No “Prós e Contras” de ontem, que só
apanhei quase no fim, entretida nos meandros sinuosos do “Coração de Ouro”,
estava um jovem socialista a defender com unhas e dentes a eutanásia, segundo
um parecer de misericórdia e de defesa da dignidade na morte, mesmo que não a
tenha havido na vida, a que se seguiram as teses contrárias de Laurinda Alves,
de mais um padre e de alguém do CDS, que gostei de ouvir, nos seus ditames contrários,
mais de acordo com as leis do cristianismo, por me parecerem justas sobre um
acto que não deixa de ser de assassínio, embora bem intencionado, e por isso
não despenalizável, como pretendem os do poder avançado, que entendem não ser
democrática a não despenalização da tal eutanásia, mesmo que tenha subjacente a
intenção de minorar o passamento de sofrimento excessivo e prolongado. A isto,
o meu marido comentou sobre o contrassenso entre os avanços da medicina no
prolongamento da vida humana e a pretensão humana de acabar com ela, ainda que
por motivos morais e de caridade, ou de defesa da dignidade. O que me parece é
que, por muito que se apregoem os sentimentos de bondade subjacentes à proposta
da despenalização da eutanásia, no fundo também se deseja preservar o nosso
próprio sofrimento de assistentes impotentes.
Lembro “La Mort du Père”, 3º
tomo de « Les Thibault », de Roger Martin du Gard, em que Antoine, o
filho mais velho, médico, na agonia final do pai, se decide, após muita
hesitação, a abreviar-lhe a dor, que os momentos derradeiros tornam
perfeitamente obscenos, quer em sofrimento quer em puerilidade, apagando, num
ápice, a imagem de uma vida que fora imponente e marcante de prestígio no seu
mundo.
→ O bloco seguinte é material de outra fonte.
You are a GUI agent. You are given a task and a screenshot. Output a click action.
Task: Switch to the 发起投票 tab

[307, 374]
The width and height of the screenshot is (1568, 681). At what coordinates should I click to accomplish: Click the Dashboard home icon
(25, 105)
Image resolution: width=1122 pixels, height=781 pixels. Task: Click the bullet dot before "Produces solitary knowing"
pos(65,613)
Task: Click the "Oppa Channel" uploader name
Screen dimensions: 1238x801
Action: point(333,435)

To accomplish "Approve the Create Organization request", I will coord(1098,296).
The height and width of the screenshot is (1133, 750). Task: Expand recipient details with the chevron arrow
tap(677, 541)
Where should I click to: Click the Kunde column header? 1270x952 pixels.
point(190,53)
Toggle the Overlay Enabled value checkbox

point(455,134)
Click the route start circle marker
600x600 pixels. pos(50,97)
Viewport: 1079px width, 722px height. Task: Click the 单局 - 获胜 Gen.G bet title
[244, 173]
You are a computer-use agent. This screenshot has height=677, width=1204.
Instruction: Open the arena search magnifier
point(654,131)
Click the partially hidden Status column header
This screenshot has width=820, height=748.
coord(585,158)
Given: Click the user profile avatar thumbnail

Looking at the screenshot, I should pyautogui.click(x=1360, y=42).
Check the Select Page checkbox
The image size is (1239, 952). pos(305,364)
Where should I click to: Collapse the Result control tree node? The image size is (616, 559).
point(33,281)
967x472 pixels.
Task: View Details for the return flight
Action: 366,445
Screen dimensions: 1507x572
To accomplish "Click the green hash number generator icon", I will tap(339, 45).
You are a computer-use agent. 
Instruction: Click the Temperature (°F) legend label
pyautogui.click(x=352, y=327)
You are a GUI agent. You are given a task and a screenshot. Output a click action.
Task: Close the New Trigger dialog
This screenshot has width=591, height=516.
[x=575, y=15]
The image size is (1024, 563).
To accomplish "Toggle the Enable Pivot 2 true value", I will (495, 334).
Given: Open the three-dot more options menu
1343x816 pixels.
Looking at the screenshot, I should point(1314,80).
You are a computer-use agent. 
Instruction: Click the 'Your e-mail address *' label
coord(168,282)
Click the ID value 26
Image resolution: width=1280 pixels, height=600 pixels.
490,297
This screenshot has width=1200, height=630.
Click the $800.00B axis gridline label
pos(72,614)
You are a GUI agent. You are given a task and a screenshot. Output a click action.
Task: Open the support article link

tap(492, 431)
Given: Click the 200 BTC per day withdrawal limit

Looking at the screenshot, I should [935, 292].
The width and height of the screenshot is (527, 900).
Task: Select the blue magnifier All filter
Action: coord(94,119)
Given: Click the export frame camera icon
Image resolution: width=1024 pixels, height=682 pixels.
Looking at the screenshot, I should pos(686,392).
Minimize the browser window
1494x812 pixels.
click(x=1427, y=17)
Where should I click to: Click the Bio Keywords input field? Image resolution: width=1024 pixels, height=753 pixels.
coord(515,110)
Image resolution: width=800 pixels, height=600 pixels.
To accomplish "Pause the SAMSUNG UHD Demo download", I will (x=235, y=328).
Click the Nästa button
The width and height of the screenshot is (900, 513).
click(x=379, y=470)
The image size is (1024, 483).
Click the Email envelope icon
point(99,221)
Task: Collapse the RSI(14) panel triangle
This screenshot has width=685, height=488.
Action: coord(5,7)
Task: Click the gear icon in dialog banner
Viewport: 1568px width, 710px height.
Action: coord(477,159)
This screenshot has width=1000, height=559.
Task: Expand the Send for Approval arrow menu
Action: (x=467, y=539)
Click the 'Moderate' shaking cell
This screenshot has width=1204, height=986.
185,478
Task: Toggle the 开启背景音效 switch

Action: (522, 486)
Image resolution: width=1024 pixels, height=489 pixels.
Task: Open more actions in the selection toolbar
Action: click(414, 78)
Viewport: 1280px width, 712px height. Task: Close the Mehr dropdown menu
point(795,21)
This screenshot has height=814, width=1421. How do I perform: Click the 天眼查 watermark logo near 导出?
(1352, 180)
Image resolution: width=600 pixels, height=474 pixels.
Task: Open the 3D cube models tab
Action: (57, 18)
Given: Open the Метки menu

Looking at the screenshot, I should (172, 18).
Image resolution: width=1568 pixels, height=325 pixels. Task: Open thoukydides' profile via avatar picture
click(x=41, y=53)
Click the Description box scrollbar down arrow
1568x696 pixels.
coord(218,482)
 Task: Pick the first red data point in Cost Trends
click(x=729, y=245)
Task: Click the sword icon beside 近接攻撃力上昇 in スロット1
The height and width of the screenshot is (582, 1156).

Lembro-me de que me impressionou muito a morte desse pai que Antoine
ajudou a morrer, por intermédio de injecção apaziguadora, e esse acto do filho,
em parte, criou em mim uma sensação de repúdio que não esqueci, talvez por ter
17 anos na altura em que “devorei” o livro, pela afinidade com a figura rebelde
e incompreendida de Jacques Thibault, o filho mais novo.
Todavia, utilizar antídotos que,
embora não curem, quando já não há remédios que curem, sirvam para minorar o
sofrimento excessivo, parece medida de humanidade. Talvez eu próprio preferisse
um apagamento assim, caso o ataque cardíaco me não faça morrer durante o sono.